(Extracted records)
+---+
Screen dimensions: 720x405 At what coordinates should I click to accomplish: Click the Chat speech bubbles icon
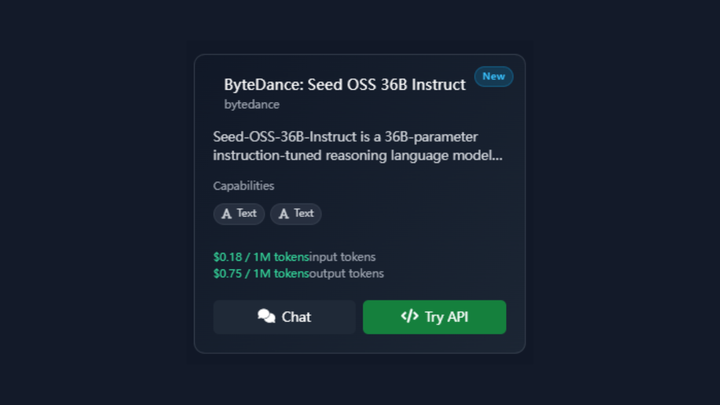click(x=266, y=317)
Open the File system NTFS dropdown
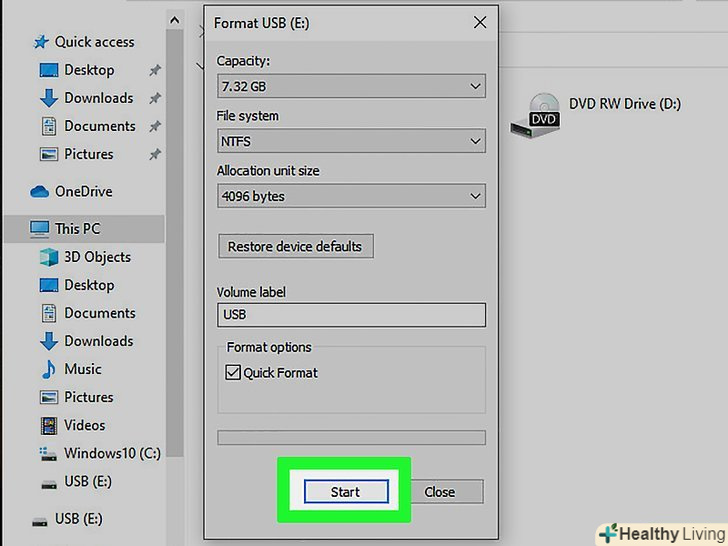The image size is (728, 546). 351,141
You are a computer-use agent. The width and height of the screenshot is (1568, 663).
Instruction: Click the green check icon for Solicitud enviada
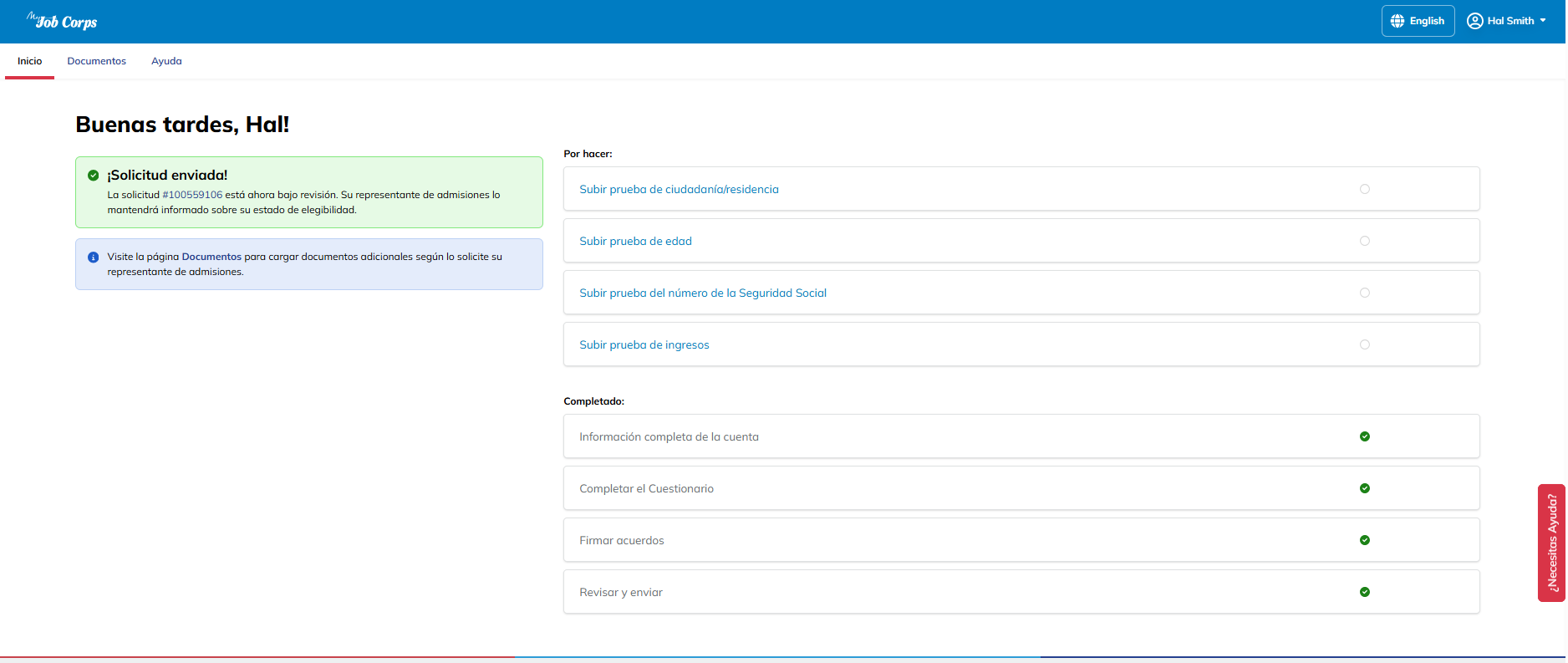click(94, 176)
+---+
§ **YOUR GOAL**
From the line that contains "Instruction: Click the" through the last line of the entries, transcribe every line exactly, leaving out the pictures.

§ **WRITTEN REPLY**
Instruction: Click the green check icon for Solicitud enviada
click(94, 176)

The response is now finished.